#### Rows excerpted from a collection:
START
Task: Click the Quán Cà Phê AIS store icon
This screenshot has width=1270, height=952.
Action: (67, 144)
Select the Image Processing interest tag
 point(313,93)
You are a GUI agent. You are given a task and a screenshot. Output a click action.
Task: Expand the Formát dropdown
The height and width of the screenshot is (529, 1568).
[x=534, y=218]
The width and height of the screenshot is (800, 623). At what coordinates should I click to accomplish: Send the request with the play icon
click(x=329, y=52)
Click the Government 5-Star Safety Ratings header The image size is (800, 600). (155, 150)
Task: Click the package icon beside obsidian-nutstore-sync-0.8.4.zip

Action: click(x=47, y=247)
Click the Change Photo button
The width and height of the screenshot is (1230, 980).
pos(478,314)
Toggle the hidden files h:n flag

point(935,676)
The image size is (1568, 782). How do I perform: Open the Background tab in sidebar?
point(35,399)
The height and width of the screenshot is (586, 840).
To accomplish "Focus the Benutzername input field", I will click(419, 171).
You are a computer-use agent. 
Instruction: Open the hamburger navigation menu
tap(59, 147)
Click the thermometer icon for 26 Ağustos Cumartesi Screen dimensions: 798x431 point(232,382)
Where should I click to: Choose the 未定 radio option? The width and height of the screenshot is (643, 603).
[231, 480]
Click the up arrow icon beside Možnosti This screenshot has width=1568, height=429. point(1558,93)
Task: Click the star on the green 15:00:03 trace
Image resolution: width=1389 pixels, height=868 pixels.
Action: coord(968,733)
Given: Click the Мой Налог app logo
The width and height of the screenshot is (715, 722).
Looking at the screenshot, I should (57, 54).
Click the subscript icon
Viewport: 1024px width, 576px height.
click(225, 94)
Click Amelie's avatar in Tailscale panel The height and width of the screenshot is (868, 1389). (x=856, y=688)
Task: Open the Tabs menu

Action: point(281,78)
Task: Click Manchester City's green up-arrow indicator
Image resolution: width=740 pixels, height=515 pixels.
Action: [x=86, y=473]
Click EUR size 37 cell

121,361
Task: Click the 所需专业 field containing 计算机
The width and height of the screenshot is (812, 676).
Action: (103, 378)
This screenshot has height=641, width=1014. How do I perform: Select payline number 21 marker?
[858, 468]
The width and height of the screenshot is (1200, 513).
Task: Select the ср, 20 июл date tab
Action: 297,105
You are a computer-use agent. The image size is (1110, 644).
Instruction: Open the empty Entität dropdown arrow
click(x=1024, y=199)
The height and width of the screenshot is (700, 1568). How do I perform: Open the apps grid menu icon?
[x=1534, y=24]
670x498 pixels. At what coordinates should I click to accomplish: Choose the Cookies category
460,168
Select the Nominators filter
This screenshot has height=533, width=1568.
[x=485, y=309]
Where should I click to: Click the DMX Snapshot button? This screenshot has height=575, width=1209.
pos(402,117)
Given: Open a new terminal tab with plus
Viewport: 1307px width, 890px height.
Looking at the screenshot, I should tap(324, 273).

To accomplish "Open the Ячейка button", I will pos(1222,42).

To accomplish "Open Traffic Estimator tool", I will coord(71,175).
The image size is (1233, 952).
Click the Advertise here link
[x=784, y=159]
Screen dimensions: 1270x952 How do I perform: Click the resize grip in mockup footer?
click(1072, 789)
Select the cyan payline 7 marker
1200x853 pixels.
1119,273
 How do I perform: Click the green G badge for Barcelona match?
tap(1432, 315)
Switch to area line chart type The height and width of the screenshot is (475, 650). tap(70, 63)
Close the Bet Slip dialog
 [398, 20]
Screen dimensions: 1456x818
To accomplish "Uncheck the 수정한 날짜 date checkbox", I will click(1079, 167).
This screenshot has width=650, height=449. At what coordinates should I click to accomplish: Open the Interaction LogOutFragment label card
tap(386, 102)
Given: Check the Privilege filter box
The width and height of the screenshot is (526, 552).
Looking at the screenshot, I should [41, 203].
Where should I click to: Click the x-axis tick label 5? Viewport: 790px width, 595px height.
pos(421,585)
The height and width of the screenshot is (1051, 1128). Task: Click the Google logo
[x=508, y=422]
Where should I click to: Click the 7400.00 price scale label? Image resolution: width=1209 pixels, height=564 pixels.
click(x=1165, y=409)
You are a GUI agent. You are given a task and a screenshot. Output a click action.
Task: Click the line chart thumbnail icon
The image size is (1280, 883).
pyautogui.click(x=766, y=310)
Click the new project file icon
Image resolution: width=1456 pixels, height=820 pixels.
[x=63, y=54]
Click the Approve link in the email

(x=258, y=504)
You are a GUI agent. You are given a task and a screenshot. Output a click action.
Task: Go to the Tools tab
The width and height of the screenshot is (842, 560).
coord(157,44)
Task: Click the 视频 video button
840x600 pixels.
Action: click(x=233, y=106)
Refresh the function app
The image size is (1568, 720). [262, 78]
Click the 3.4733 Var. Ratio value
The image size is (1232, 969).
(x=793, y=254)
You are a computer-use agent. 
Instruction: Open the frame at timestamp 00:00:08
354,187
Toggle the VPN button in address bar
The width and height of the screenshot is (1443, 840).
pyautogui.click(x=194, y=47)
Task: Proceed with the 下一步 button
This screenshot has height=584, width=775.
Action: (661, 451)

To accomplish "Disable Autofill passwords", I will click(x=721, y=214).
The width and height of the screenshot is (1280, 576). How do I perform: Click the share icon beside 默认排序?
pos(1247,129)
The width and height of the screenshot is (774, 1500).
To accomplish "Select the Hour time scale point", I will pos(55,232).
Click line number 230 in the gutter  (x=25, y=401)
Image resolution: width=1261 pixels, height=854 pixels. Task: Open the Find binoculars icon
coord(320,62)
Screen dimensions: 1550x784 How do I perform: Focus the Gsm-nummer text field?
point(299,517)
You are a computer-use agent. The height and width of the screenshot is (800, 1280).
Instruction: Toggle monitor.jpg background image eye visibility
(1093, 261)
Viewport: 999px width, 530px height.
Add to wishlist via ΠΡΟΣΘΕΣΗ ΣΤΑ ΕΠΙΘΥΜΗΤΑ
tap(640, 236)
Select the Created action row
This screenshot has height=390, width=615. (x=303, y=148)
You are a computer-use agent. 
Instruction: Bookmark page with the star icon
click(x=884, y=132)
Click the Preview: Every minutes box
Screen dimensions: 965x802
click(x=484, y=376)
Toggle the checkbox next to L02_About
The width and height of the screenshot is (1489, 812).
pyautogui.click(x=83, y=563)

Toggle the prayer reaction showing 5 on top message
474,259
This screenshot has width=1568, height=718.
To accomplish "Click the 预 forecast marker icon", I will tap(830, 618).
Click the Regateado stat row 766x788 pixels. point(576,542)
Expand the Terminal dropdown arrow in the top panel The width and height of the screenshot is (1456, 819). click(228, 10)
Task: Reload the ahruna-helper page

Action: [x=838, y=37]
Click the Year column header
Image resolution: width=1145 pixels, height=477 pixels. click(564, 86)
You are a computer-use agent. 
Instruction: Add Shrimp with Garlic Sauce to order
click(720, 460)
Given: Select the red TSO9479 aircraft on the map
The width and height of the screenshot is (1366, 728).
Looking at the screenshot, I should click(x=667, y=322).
END
#### YOUR OBJECTIVE:
Switch "Change Photo button" to "Update Photo button" and write out all the rows above again, changing nothing else.

#### THE REPLY:
Task: Click the Quán Cà Phê AIS store icon
This screenshot has width=1270, height=952.
Action: (67, 144)
Select the Image Processing interest tag
 point(313,93)
You are a GUI agent. You are given a task and a screenshot. Output a click action.
Task: Expand the Formát dropdown
The height and width of the screenshot is (529, 1568).
[x=534, y=218]
The width and height of the screenshot is (800, 623). At what coordinates should I click to accomplish: Send the request with the play icon
click(x=329, y=52)
Click the Government 5-Star Safety Ratings header The image size is (800, 600). (155, 150)
Task: Click the package icon beside obsidian-nutstore-sync-0.8.4.zip

Action: click(x=47, y=247)
Click the Update Photo button
The width and height of the screenshot is (1230, 980).
pos(478,314)
Toggle the hidden files h:n flag

point(935,676)
The image size is (1568, 782). How do I perform: Open the Background tab in sidebar?
point(35,399)
The height and width of the screenshot is (586, 840).
To accomplish "Focus the Benutzername input field", I will click(419, 171).
You are a computer-use agent. 
Instruction: Open the hamburger navigation menu
tap(59, 147)
Click the thermometer icon for 26 Ağustos Cumartesi Screen dimensions: 798x431 point(232,382)
Where should I click to: Choose the 未定 radio option? The width and height of the screenshot is (643, 603).
[231, 480]
Click the up arrow icon beside Možnosti This screenshot has width=1568, height=429. point(1558,93)
Task: Click the star on the green 15:00:03 trace
Image resolution: width=1389 pixels, height=868 pixels.
Action: coord(968,733)
Given: Click the Мой Налог app logo
The width and height of the screenshot is (715, 722).
Looking at the screenshot, I should (57, 54).
Click the subscript icon
Viewport: 1024px width, 576px height.
click(225, 94)
Click Amelie's avatar in Tailscale panel The height and width of the screenshot is (868, 1389). (x=856, y=688)
Task: Open the Tabs menu

Action: point(281,78)
Task: Click Manchester City's green up-arrow indicator
Image resolution: width=740 pixels, height=515 pixels.
Action: [x=86, y=473]
Click EUR size 37 cell

121,361
Task: Click the 所需专业 field containing 计算机
The width and height of the screenshot is (812, 676).
Action: (103, 378)
This screenshot has height=641, width=1014. How do I perform: Select payline number 21 marker?
[858, 468]
The width and height of the screenshot is (1200, 513).
Task: Select the ср, 20 июл date tab
Action: 297,105
You are a computer-use agent. The image size is (1110, 644).
Instruction: Open the empty Entität dropdown arrow
click(x=1024, y=199)
The height and width of the screenshot is (700, 1568). How do I perform: Open the apps grid menu icon?
[x=1534, y=24]
670x498 pixels. At what coordinates should I click to accomplish: Choose the Cookies category
460,168
Select the Nominators filter
This screenshot has height=533, width=1568.
[x=485, y=309]
Where should I click to: Click the DMX Snapshot button? This screenshot has height=575, width=1209.
pos(402,117)
Given: Open a new terminal tab with plus
Viewport: 1307px width, 890px height.
Looking at the screenshot, I should tap(324, 273).

To accomplish "Open the Ячейка button", I will pos(1222,42).

To accomplish "Open Traffic Estimator tool", I will coord(71,175).
The image size is (1233, 952).
Click the Advertise here link
[x=784, y=159]
Screen dimensions: 1270x952 How do I perform: Click the resize grip in mockup footer?
click(1072, 789)
Select the cyan payline 7 marker
1200x853 pixels.
1119,273
 How do I perform: Click the green G badge for Barcelona match?
tap(1432, 315)
Switch to area line chart type The height and width of the screenshot is (475, 650). tap(70, 63)
Close the Bet Slip dialog
 [398, 20]
Screen dimensions: 1456x818
To accomplish "Uncheck the 수정한 날짜 date checkbox", I will click(1079, 167).
This screenshot has width=650, height=449. At what coordinates should I click to accomplish: Open the Interaction LogOutFragment label card
tap(386, 102)
Given: Check the Privilege filter box
The width and height of the screenshot is (526, 552).
Looking at the screenshot, I should [41, 203].
Where should I click to: Click the x-axis tick label 5? Viewport: 790px width, 595px height.
pos(421,585)
The height and width of the screenshot is (1051, 1128). Task: Click the Google logo
[x=508, y=422]
Where should I click to: Click the 7400.00 price scale label? Image resolution: width=1209 pixels, height=564 pixels.
click(x=1165, y=409)
You are a GUI agent. You are given a task and a screenshot. Output a click action.
Task: Click the line chart thumbnail icon
The image size is (1280, 883).
pyautogui.click(x=766, y=310)
Click the new project file icon
Image resolution: width=1456 pixels, height=820 pixels.
[x=63, y=54]
Click the Approve link in the email

(x=258, y=504)
You are a GUI agent. You are given a task and a screenshot. Output a click action.
Task: Go to the Tools tab
The width and height of the screenshot is (842, 560).
coord(157,44)
Task: Click the 视频 video button
840x600 pixels.
Action: click(x=233, y=106)
Refresh the function app
The image size is (1568, 720). [262, 78]
Click the 3.4733 Var. Ratio value
The image size is (1232, 969).
(x=793, y=254)
You are a computer-use agent. 
Instruction: Open the frame at timestamp 00:00:08
354,187
Toggle the VPN button in address bar
The width and height of the screenshot is (1443, 840).
pyautogui.click(x=194, y=47)
Task: Proceed with the 下一步 button
This screenshot has height=584, width=775.
Action: (661, 451)

To accomplish "Disable Autofill passwords", I will click(x=721, y=214).
The width and height of the screenshot is (1280, 576). How do I perform: Click the share icon beside 默认排序?
pos(1247,129)
The width and height of the screenshot is (774, 1500).
To accomplish "Select the Hour time scale point", I will pos(55,232).
Click line number 230 in the gutter  (x=25, y=401)
Image resolution: width=1261 pixels, height=854 pixels. Task: Open the Find binoculars icon
coord(320,62)
Screen dimensions: 1550x784 How do I perform: Focus the Gsm-nummer text field?
point(299,517)
You are a computer-use agent. The height and width of the screenshot is (800, 1280).
Instruction: Toggle monitor.jpg background image eye visibility
(1093, 261)
Viewport: 999px width, 530px height.
Add to wishlist via ΠΡΟΣΘΕΣΗ ΣΤΑ ΕΠΙΘΥΜΗΤΑ
tap(640, 236)
Select the Created action row
This screenshot has height=390, width=615. (x=303, y=148)
You are a computer-use agent. 
Instruction: Bookmark page with the star icon
click(x=884, y=132)
Click the Preview: Every minutes box
Screen dimensions: 965x802
click(x=484, y=376)
Toggle the checkbox next to L02_About
The width and height of the screenshot is (1489, 812).
pyautogui.click(x=83, y=563)

Toggle the prayer reaction showing 5 on top message
474,259
This screenshot has width=1568, height=718.
To accomplish "Click the 预 forecast marker icon", I will tap(830, 618).
Click the Regateado stat row 766x788 pixels. point(576,542)
Expand the Terminal dropdown arrow in the top panel The width and height of the screenshot is (1456, 819). click(228, 10)
Task: Reload the ahruna-helper page

Action: [x=838, y=37]
Click the Year column header
Image resolution: width=1145 pixels, height=477 pixels. click(564, 86)
You are a computer-use agent. 
Instruction: Add Shrimp with Garlic Sauce to order
click(720, 460)
Given: Select the red TSO9479 aircraft on the map
The width and height of the screenshot is (1366, 728).
Looking at the screenshot, I should click(x=667, y=322).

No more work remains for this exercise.